### To be done:
Print the entries below, word for word, starting at the line that contains "Image resolution: width=952" and continuing through the final entry. Omit the pictures.

### Supplied information:
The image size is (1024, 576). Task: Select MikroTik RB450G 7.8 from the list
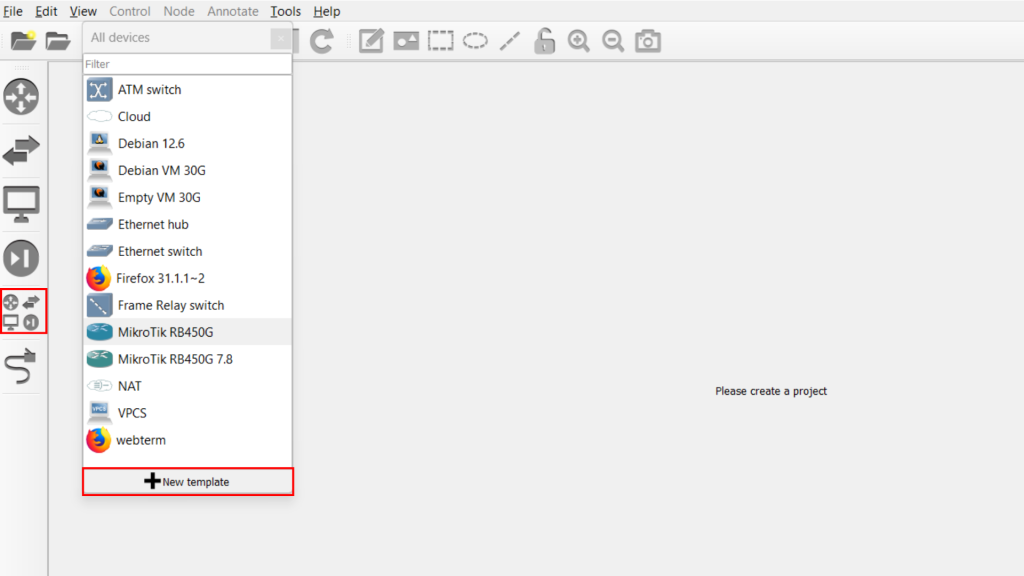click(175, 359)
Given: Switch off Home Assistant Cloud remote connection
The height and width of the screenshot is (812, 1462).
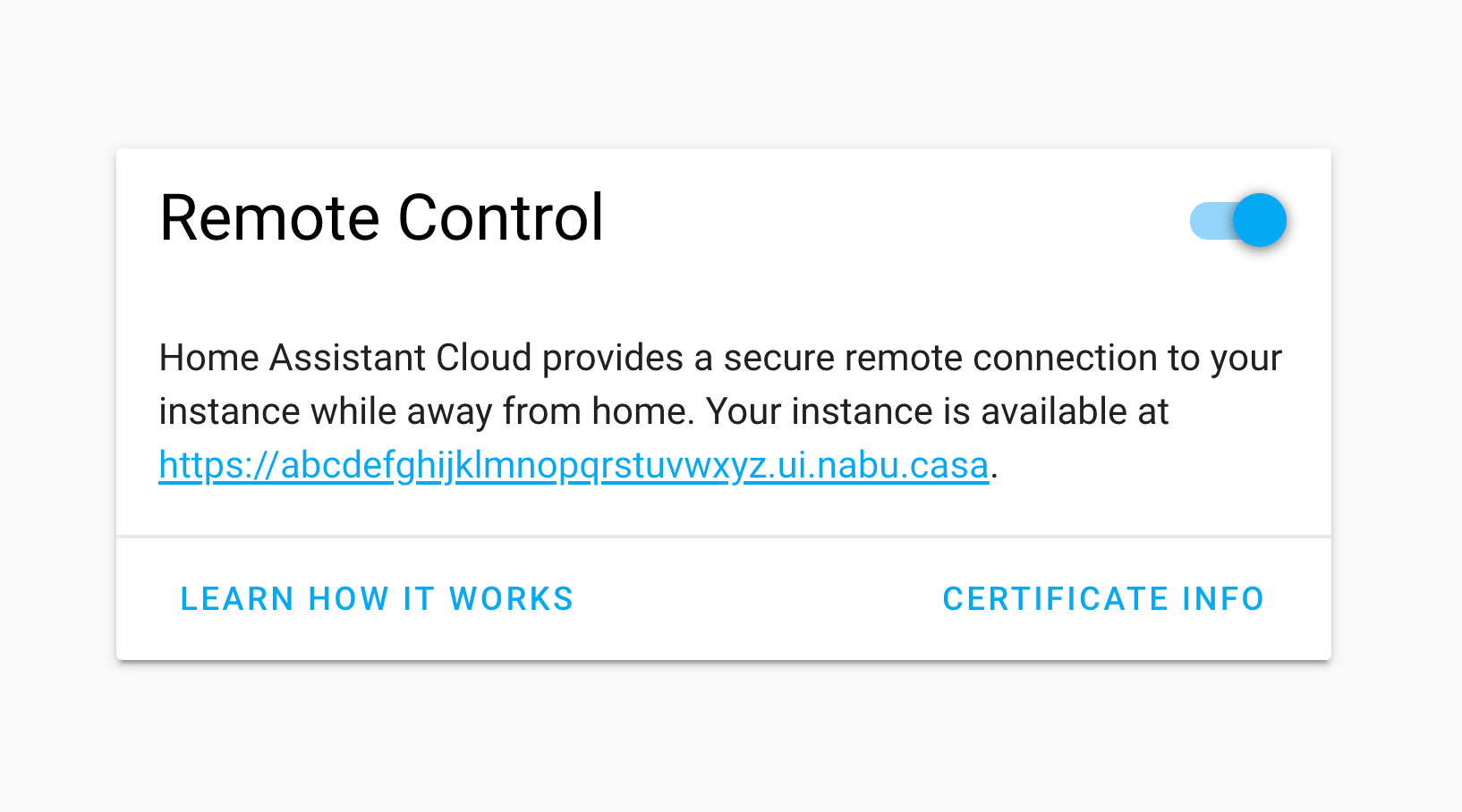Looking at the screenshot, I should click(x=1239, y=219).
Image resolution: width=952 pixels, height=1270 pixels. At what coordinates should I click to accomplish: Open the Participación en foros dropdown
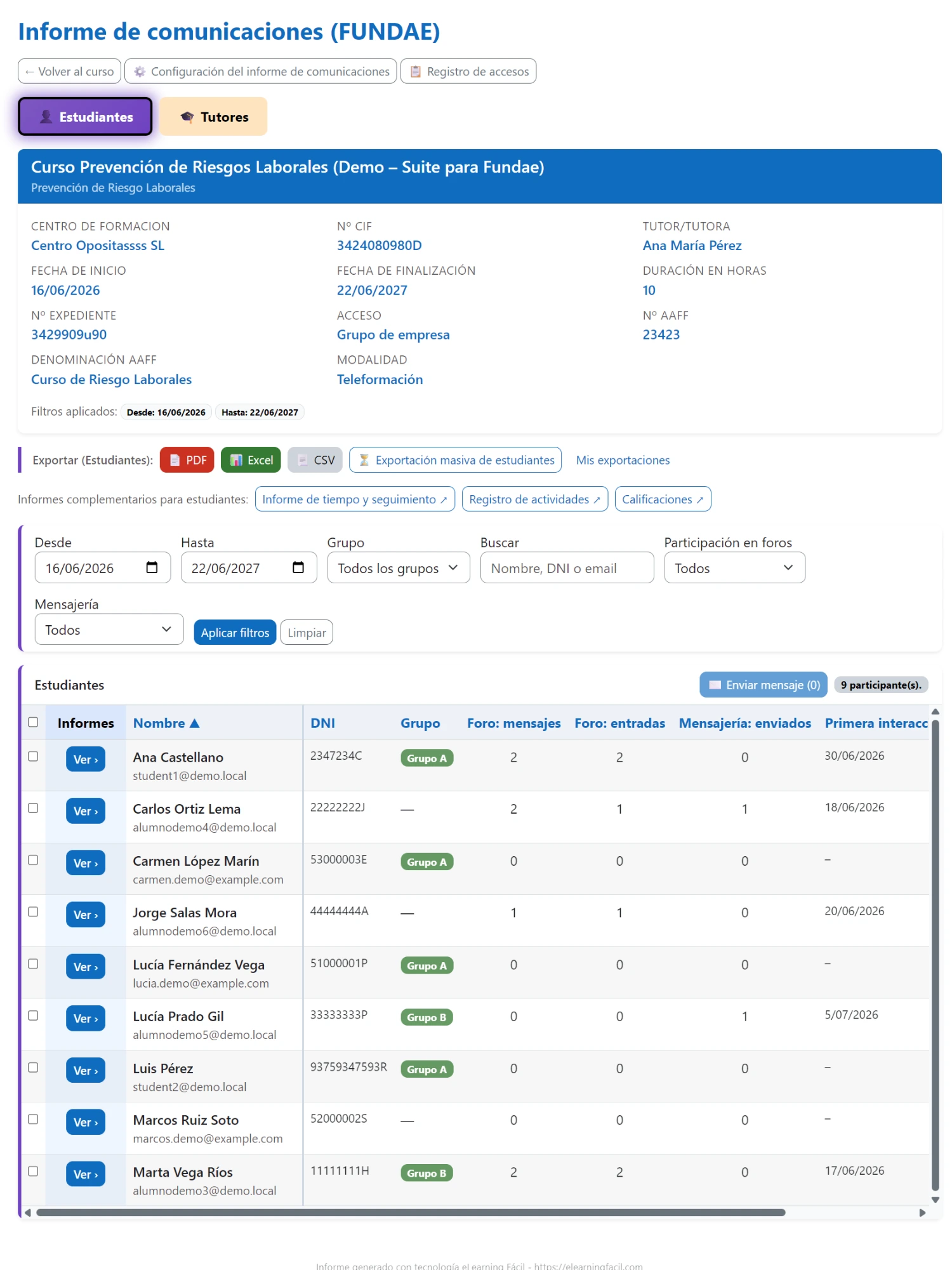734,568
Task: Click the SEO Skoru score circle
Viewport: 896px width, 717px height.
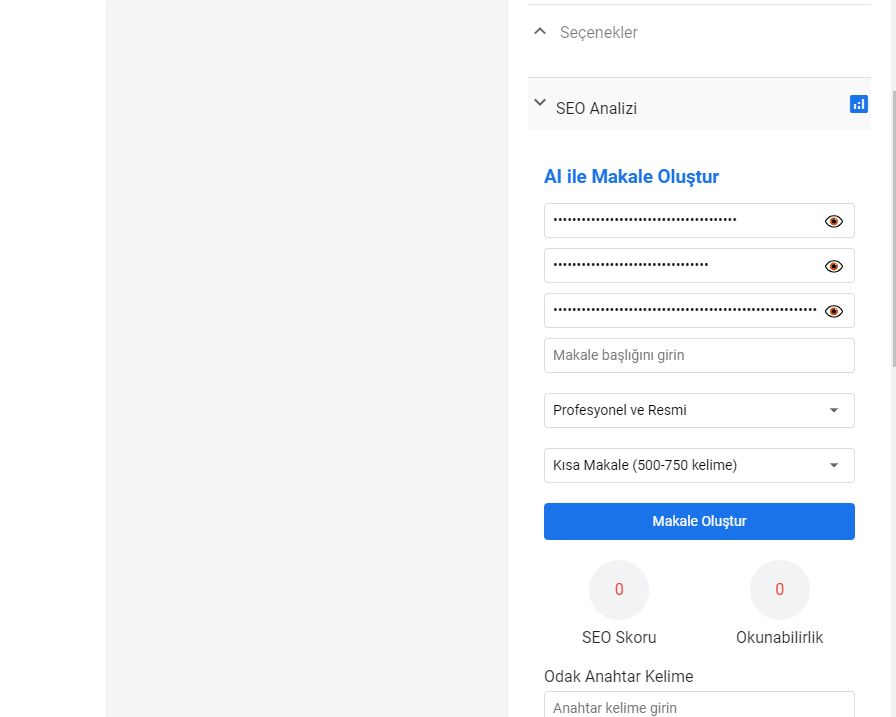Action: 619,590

### Full response:
Image resolution: width=952 pixels, height=1270 pixels. At what coordinates should I click to accomplish: Open the Participación en foros dropdown
734,568
Task: Click the SEO Skoru score circle
Viewport: 896px width, 717px height.
Action: 619,590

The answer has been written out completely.